Beefy Boxes and Bandwidth Generously Provided by pair Networks
XP is just a number
 
PerlMonks  

Resizing large TIF files

by grantm (Parson)
on Nov 20, 2007 at 09:12 UTC ( [id://651886]=perlquestion: print w/replies, xml ) Need Help??

grantm has asked for the wisdom of the Perl Monks concerning the following question:

I have a bunch of scanned images that people are accessing via a web app. The original images are monochrome TIF format and around 2200x1600 pixels. I need to convert them to a format that browsers can display and resize them to a range of smaller sizes. We have a working solution that converts the images on the fly and caches the results but it's a little slow so I'm looking for advice on alternative tools.

The current code calls the 'convert' program from the ImageMagick suite via the system function. It takes approximately 1.5 seconds to resize an image to a 1024x768 PNG. The originals are quite small (40KB) since they're 1 bit per pixel. The PNG is truecolour and closer to 300KB. So far I haven't found the magic combination of command-line arguments to the 'convert' program to make it produce an indexed color PNG. The large file sizes add network delays on top of the file conversion delay.

The first thing I tried was using the Image::Magick module rather than shelling out to the 'convert' command. As far as I can tell I'm using equivalent options, but the run time increases to 2.5 seconds per image and the resulting files are nearly 400KB. I've also been unable to get a conversion to indexed colour working with the module.

Next I tried the Imager module.

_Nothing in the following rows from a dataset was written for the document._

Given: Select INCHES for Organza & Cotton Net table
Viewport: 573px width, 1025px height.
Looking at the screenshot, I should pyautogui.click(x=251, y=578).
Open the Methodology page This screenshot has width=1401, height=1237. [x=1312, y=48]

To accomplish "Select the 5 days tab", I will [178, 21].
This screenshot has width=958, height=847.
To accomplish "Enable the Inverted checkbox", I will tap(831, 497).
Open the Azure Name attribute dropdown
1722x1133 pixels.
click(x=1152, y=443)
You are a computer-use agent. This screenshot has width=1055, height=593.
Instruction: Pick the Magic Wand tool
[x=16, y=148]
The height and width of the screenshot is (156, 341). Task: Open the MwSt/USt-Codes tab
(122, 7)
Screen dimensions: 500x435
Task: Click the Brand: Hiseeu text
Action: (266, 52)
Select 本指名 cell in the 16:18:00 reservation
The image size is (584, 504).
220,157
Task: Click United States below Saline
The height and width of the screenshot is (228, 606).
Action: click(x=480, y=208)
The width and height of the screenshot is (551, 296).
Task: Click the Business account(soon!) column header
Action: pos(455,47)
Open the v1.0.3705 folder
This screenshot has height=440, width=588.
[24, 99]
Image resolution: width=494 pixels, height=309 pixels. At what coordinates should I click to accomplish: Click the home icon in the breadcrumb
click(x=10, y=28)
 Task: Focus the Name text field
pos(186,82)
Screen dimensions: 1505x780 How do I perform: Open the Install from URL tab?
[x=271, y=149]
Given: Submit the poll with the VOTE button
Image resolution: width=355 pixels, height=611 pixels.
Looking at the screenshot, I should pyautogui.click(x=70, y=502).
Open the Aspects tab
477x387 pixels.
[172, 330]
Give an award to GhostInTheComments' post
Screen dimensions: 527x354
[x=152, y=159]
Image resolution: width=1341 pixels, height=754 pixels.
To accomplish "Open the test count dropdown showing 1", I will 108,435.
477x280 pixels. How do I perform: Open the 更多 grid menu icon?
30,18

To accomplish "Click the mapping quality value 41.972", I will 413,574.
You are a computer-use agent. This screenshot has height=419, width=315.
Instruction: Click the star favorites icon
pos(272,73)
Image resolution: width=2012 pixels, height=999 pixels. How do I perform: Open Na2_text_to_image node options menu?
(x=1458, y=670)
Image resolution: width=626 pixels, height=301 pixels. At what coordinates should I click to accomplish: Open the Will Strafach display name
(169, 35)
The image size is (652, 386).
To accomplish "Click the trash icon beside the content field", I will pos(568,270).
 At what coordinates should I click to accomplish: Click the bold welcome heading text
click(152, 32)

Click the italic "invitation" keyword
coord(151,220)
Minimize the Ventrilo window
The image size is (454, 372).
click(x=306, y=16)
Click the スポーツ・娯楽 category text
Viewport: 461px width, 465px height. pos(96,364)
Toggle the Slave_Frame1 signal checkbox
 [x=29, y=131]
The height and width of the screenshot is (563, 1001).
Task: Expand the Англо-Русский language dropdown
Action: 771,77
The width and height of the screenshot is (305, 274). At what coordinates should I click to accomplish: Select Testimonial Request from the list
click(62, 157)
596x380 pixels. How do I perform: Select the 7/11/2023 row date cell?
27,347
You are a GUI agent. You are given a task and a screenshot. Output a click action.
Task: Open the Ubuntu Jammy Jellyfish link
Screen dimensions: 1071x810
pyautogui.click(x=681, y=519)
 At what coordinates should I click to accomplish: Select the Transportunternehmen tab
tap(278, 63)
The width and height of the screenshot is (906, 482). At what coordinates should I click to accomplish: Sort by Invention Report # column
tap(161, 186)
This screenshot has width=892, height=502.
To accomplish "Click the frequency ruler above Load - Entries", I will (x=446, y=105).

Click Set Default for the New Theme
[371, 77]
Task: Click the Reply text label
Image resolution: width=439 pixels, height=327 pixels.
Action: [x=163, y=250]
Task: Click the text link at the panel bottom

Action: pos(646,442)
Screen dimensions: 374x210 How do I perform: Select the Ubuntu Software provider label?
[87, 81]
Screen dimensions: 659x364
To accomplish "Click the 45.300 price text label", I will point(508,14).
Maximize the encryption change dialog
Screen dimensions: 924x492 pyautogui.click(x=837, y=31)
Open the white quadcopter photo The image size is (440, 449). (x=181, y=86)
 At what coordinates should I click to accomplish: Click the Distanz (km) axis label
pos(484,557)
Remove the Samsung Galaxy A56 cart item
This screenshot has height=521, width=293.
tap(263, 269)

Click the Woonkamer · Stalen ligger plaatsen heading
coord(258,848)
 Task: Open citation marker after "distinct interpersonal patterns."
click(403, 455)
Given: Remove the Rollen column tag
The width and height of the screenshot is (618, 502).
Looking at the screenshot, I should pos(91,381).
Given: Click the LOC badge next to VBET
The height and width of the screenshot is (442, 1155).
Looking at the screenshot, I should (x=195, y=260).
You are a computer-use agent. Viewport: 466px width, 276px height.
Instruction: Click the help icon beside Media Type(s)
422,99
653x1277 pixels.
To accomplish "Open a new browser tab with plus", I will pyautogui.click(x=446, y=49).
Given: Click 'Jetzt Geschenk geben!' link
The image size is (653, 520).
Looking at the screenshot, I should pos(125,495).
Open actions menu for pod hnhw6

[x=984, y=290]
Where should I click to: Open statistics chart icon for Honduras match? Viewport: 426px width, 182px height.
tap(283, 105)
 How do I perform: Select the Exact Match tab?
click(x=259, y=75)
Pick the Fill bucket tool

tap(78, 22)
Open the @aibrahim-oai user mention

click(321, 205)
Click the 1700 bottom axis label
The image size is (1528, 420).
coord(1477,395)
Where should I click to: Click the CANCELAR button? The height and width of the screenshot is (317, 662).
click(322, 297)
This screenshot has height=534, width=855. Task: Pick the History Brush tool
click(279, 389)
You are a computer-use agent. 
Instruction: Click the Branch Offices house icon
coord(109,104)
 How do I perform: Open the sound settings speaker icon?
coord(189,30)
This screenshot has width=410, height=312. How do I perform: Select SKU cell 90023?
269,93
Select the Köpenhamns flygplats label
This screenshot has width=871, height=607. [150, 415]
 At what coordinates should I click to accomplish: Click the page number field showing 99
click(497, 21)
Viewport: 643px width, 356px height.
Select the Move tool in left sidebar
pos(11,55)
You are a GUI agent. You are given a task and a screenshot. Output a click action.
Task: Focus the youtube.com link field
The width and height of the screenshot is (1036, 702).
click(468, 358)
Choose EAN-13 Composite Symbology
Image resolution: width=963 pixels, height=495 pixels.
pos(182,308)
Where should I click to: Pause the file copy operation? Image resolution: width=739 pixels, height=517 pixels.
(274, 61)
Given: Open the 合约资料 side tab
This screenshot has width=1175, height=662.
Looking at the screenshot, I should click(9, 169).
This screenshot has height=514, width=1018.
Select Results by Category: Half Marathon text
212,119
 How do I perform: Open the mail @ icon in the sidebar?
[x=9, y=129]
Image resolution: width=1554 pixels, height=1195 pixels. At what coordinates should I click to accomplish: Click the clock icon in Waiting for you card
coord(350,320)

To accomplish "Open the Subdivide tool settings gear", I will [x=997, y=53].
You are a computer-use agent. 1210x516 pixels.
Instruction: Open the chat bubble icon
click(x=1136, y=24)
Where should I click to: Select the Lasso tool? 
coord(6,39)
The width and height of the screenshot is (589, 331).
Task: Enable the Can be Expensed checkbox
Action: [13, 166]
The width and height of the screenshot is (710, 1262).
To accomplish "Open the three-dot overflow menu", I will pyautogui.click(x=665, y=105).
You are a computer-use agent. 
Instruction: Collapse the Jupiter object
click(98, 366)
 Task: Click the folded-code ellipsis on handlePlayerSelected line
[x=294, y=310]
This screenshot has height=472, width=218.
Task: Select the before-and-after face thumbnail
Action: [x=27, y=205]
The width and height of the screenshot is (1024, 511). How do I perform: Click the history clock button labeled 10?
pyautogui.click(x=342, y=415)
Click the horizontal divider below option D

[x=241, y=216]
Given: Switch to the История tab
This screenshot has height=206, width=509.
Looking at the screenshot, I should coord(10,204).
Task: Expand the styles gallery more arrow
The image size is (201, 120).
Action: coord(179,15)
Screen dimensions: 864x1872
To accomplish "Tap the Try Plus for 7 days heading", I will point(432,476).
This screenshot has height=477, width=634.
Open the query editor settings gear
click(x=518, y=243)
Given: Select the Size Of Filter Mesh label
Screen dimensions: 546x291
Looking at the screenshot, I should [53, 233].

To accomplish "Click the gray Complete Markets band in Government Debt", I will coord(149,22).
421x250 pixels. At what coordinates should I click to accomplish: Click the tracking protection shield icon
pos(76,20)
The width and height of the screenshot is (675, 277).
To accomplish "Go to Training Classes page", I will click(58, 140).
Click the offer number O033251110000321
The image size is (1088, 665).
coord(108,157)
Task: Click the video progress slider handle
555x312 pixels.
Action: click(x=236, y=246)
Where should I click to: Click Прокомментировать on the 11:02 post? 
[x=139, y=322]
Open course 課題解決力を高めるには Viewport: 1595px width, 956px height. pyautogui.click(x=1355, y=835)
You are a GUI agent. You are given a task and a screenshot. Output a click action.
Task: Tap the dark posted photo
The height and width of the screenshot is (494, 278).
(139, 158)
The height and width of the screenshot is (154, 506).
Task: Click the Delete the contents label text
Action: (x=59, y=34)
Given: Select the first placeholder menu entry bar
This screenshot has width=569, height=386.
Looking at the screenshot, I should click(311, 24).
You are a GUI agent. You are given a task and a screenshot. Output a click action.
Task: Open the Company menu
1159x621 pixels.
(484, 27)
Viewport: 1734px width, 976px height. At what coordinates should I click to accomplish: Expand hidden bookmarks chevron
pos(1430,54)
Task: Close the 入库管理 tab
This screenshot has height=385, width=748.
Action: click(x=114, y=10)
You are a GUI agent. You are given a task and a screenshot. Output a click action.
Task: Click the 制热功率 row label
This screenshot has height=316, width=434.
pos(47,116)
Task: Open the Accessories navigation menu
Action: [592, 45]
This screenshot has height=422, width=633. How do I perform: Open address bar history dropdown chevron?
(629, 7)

It is able to produce indexed colour images and with a palette of 8 colours the file size is down to 70KB. Unfortunately the run time is up to 2.5 seconds and the images are rather blurry. Adding an 'unsharp' transform fixes the blur but adds another second of run time.

Finally, I tried the GD module. Unfortunately GD doesn't support TIF format so I read the source files in via a tifftopnm $in_file | pnmtopng pipeline. At 8 colour output the file size is down to a respectable 60KB and the image quality is fine but the run time is around 2 seconds per image.

The 'solution' is likely to involve pre-caching the resized images so that users don't see the delay. However, given that new images are coming in at a rate of thousands per day, reducing the conversion run time would still be useful. Can anyone suggest any other Perl modules or image conversion tools worth checking out?

Replies are listed 'Best First'.
Re: Resizing large TIF files
by dk (Chaplain) on Nov 20, 2007 at 11:00 UTC
    Out of interest, I tried to reproduce your setup, and the results are indeed interesting. The only difference is that a 2200x1600x1 TIF file I created was rather more 400K , but that's it. ImageMagick's convert command, $ convert -resize 1024x768 -depth 1 1.tif 1.png, took 0.8 seconds on my machine.

    I don't know Imager, but I tried Prima with this script, and the same conversion took 0.07 seconds. Here's the code:

    use strict; use Prima::noX11; # for cgi environment use Prima; my $i = Prima::Image-> load('1.tif'); $i-> size( 1024, 768); $i-> save('1.png');
    And the output is also 1-bit PNG.
Re: Resizing large TIF files
by igelkott (Priest) on Nov 20, 2007 at 10:20 UTC
    The large file sizes are probably due to a direct conversion from your presumably compressed tiffs. Try reducing the resolution and size, if that's appropriate for your application. Images for the web probably don't need more than 100 dpi.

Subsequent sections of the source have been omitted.